▸ **Data section**
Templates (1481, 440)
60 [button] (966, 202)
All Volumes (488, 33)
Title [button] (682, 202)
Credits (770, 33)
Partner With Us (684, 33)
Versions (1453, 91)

...

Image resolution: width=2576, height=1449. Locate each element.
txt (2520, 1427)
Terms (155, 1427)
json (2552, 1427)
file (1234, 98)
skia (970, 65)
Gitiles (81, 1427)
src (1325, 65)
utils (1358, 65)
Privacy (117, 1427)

▸ **Exercise requirements**
Would you retype exactly the lines above, from the line with "Image resolution: width=2576, height=1449." to the line with "Privacy (117, 1427)", with both end lines kept and nothing more?

▸ **Task output**
Image resolution: width=2576, height=1449. Locate each element.
txt (2520, 1427)
Terms (155, 1427)
json (2552, 1427)
file (1234, 98)
skia (970, 65)
Gitiles (81, 1427)
src (1325, 65)
utils (1358, 65)
Privacy (117, 1427)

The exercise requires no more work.